Chivalry: Might is Right… Not Quite What You Think

Chivalry and Violence
I love writing knights because they had such a fascinatingly simple way of looking at the world.

I love writing knights because they had such a unapologetically simple way of looking at the world (first blog entry in this series here).

The knightly world view was internally consistent, but must have been infuriating to anybody with a logical turn of mind. In Swords Versus Tanks, I had fun imagining just such a conversation:

Ranulph swept his arm around the cell to indicate the corpses. “God has just shown you His will.”

“Knights!” The red-haired girl gestured at the carnage. “You think that was a trial by combat.” Her eyes narrowed. “You wear a somewhat soiled arming jacket, so it was defeat in battle which brought you to this dungeon. Was that also God’s will, Sir Ranulph?”

**Supplied entries:**

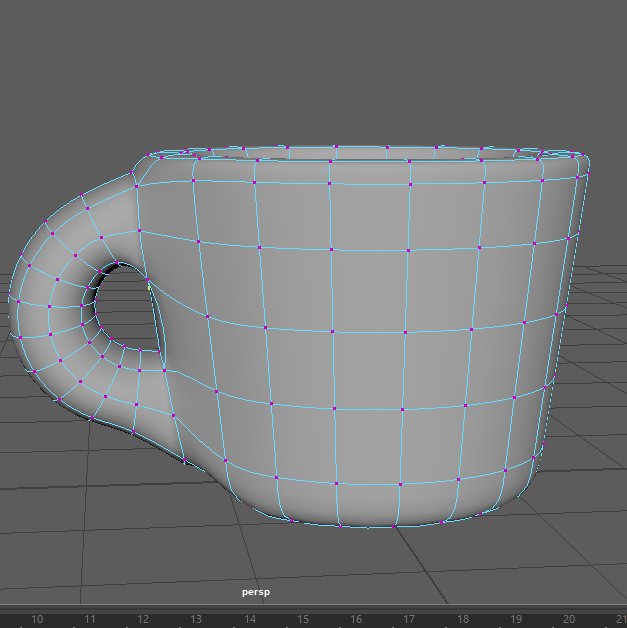Jump to frame 17 on the timeline
Screen dimensions: 627x628
pyautogui.click(x=409, y=619)
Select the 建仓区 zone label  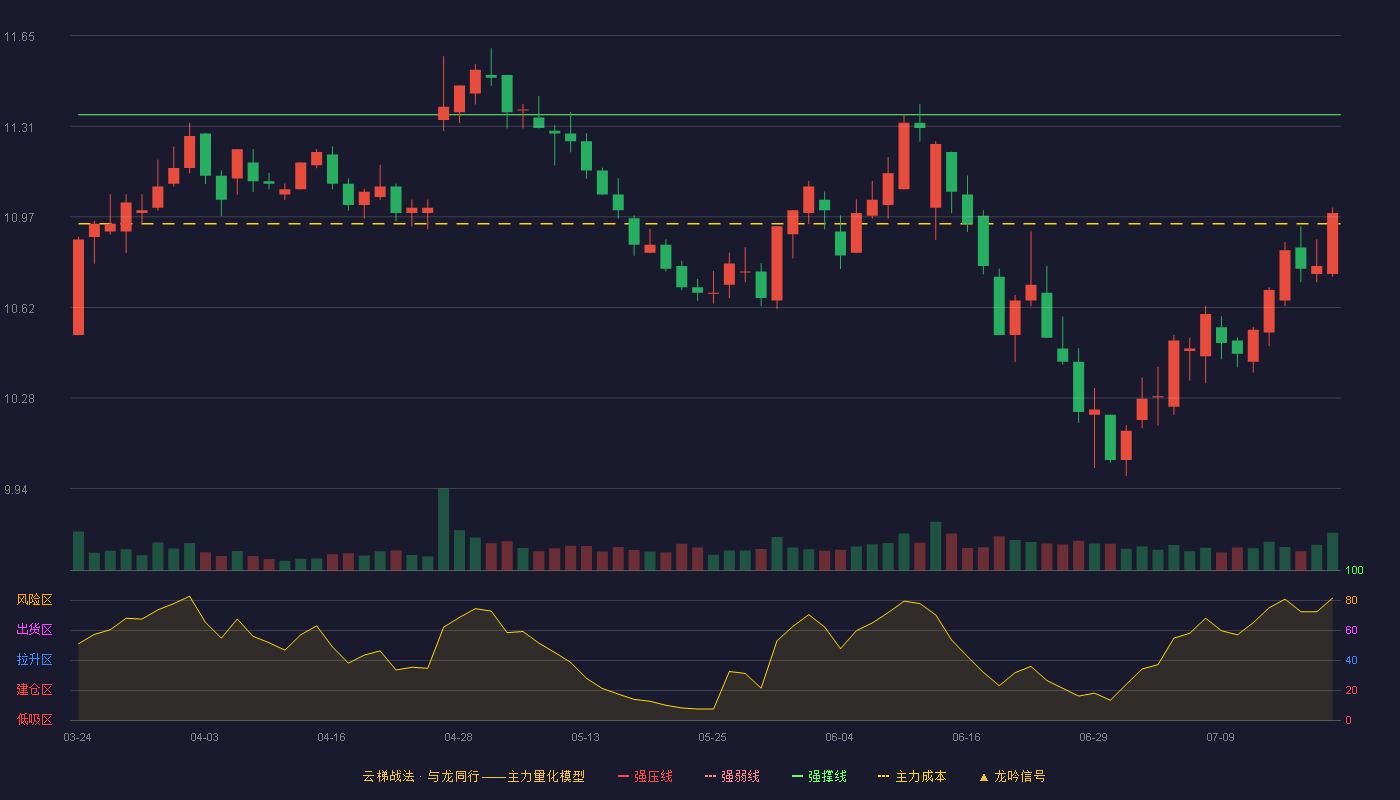[x=34, y=690]
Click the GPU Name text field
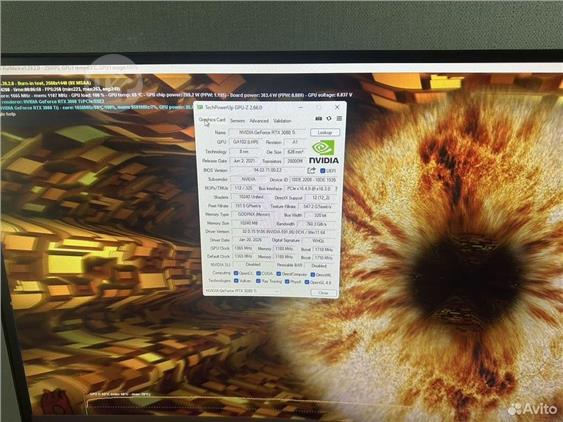The image size is (563, 422). [267, 133]
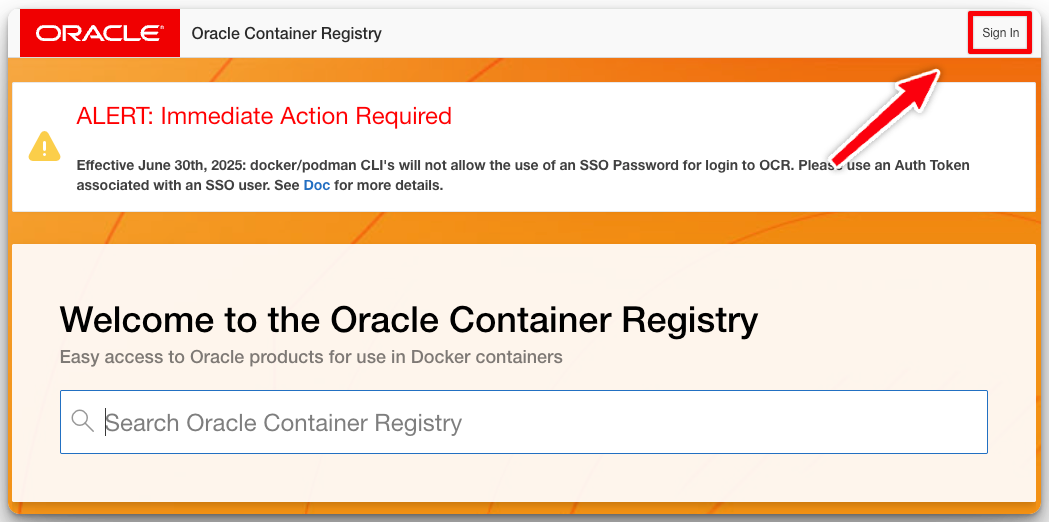Click the Oracle Container Registry header title

coord(286,33)
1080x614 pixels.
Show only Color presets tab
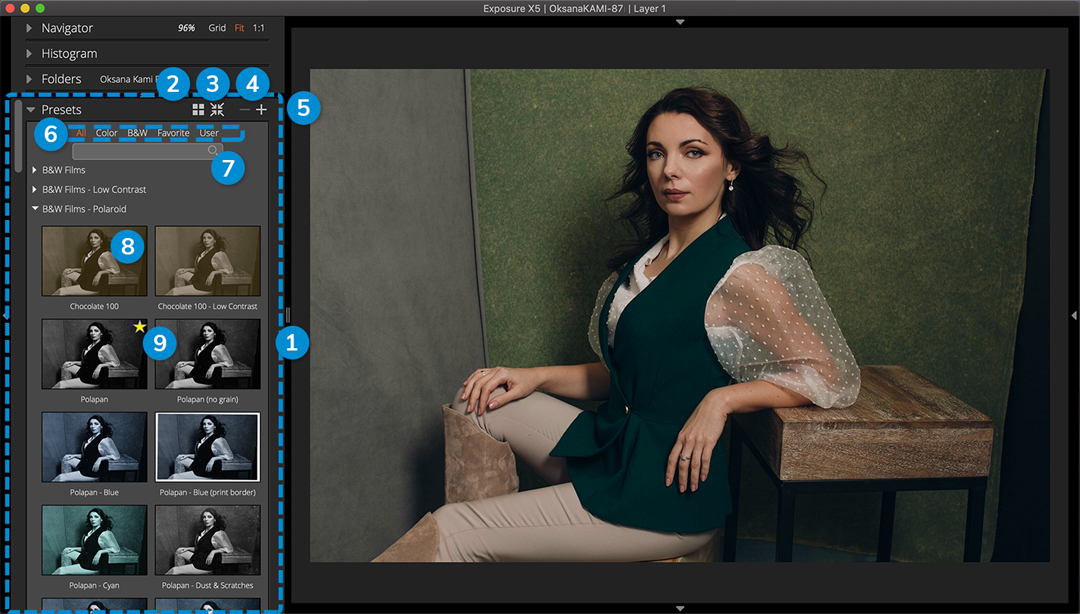click(106, 133)
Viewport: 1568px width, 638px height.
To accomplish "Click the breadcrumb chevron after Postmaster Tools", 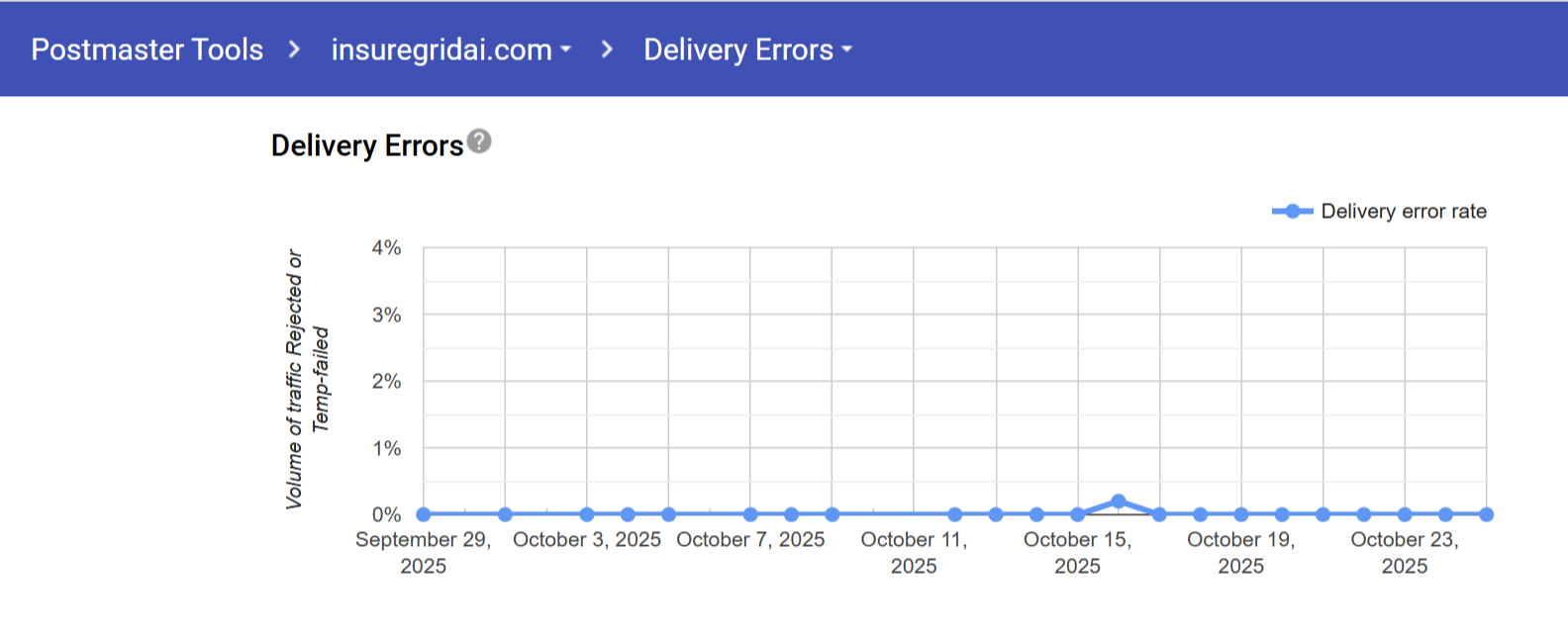I will point(294,49).
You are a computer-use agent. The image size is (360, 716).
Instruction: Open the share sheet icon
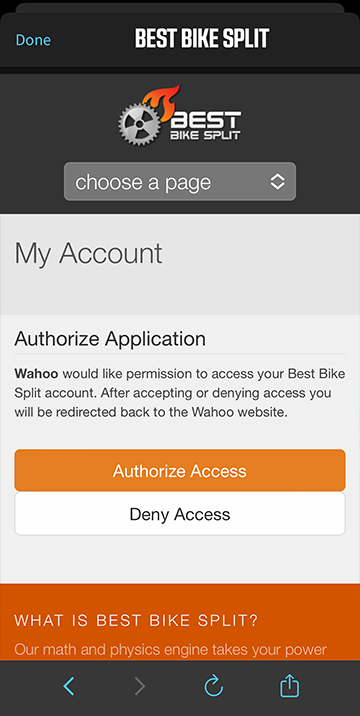pyautogui.click(x=290, y=686)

**Tasks to carry out:**
1. Answer these questions from the chivalry excerpt, one line each:
(a) In which book did the writer imagine the conversation that is quoted?
(b) What does Ranulph sweep his arm around the cell to point out?
(c) What garment does the red-haired girl say Ranulph is wearing?
2. List every sentence of dialogue the red-haired girl speaks in the chivalry excerpt, one per line.

**Responses in order:**
1.
(a) Swords Versus Tanks
(b) The corpses
(c) A somewhat soiled arming jacket

2.
Knights!
You think that was a trial by combat.
You wear a somewhat soiled arming jacket, so it was defeat in battle which brought you to this dungeon.
Was that also God's will, Sir Ranulph?